The Best Blogging Experience I Have Ever Had

Writing my divorce story was a very positive experience for me. I had never before written the story of how my marriage ended, nor had I written about how and when my mother got sick. I did not know how it would go over, blogging about something so uncharacteristically sad, but once I started I could not stop. And your comments were incredibly moving and helpful and encouraging.

The piece about my mom and my stupid bottle was the first time I have ever ventured to write anything about her death.

Here is the plain truth:

Mostly the reason I don't write about my mom is because I honestly don't know where to start. It would be easy to write about all the happy times, and even easier to write about all the funny times.

But what about all the bad times? The crying times? The cripplingly depressed times? The I-can't-believe-you're-doing-this-to-me times? I could pretend to be lofty and say that, looking back, none of that matters anymore. But that's not true. She made a lot of horrible mistakes as a mother, and I made a lot of horrible mistakes as a daughter, and we did not have the time we needed to get past that.

We had some more work to do.

And let me tell you (although it is heartbreakingly evident that many of you already know) -- it is very hard to resolve a relationship with someone who isn't there.

I would love to paint an only-joyous portrait of my mom, because that's far more pleasant, and she absolutely was joyous. But I stop myself from telling the happy stories because to only tell those is dishonest and revisionist. At the same time, I also stop myself from telling the bad stories because that's not what I want to remember, and because it seems unfair to give my perspective without her having any opportunity to pose a counter-point.

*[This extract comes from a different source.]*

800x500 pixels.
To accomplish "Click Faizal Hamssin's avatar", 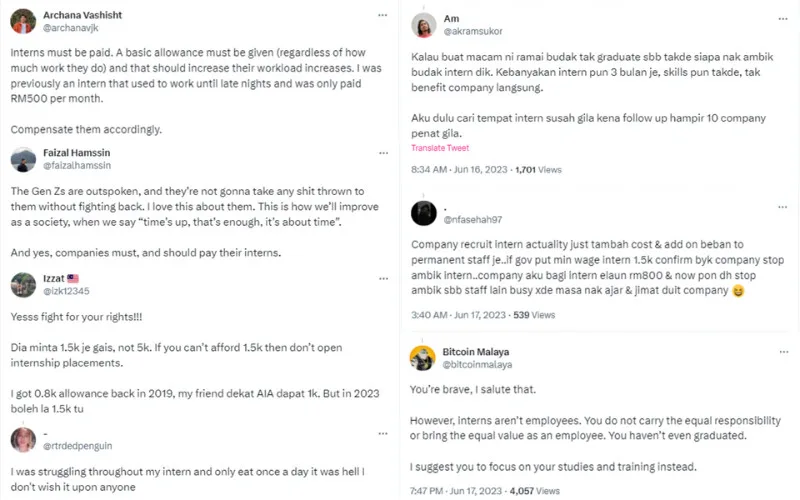I will click(24, 158).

I don't want to hurt her feelings.

I have worked and healed and come a long, long way since the hospice a hundred million years ago. But I have been reluctant scared to write plainly about any of it, or that, or her (the good and the bad). And then when I got up the nerve, for no reason I can pinpoint (although I do think it has to do with moving in with Ish), I went and wrote about the hardest thing I can think of.

(It can only get easier from there, right? Gotta start somewhere?)

And you know what happened?

The single worst thing that anyone could possibly have said about me, to me, did. That anonymous poster below? That was the single scariest comment I could ever receive. It was, in fact, the thing I feared hearing most in the world.

And I'm...it's...okay.

Your response has totally, unexpectedly overwhelmed me. I didn't know how many of you had similar experiences. I am so happy you have been willing to share them. I have been harboring this guilt, along with the but-I-did-the-right-thing-right? question so deep inside for so long, I could have sworn I was the only one in the universe who felt it.

I am actually grateful that the anonymous poster said what s/he said, because it forced the real issue to the forefront. And your responses have meant the whole world to me. The good does outweigh the bad, about a million times over.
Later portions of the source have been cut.